Fig.8. The effect of different concentration of IMNP on adsorption of Pb+2 ions
3.2.1. recovery of Pb+2 and IMNP:
The recovery of Pb+2 from IMNP was studied at pH=2 using nitric acid as eluting solution. Uheida et al.  reported that about 75% recovery of Pb+2 was achieved from hematite. In this study, recoveried about 80 percent nano particles and again used concentrated lead.

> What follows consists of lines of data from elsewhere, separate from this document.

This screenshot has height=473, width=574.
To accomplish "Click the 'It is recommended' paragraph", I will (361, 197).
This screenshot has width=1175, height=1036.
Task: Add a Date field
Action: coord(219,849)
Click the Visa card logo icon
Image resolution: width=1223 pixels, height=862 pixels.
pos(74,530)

The removal of lead(Pb+2) ions from battery manufacture wastewater using IMNP was studied. The sorption capacity of Pb+2 ion increases by rising concentration of Pb+2 ion. So utilize this method is profitable for refinement high pollution industrial wastewater as battery manufacture wastewater. Our results show that maximum Pb+2 percent elimination(99.8%) is in this qualifications:1000 ppm concentration of Pb+2, pH value 12, temperature of 70oC and nano particles concentration 5g. results showed that uptake of lead increases with temperature but creation temperature supper than room temperature(22±1oC) in industry is expensive therefore perused optimum qualifications in ambient temprature. pH battery industry wastewater is about 4 therefore maximum Pb+2 elimination in this qualifications is about 70 percent. The surface adsorption of Pb+2 ions on IMNP was quantitatively modeled by considering ion exchange and surface complexation as the possible uptake mechanisms. The adsorbed lead ions can be recovered about 80 percent. IMNP are a potential sorbent removing efficiently Pb+2 ion, can be competitive with the conventional technologies.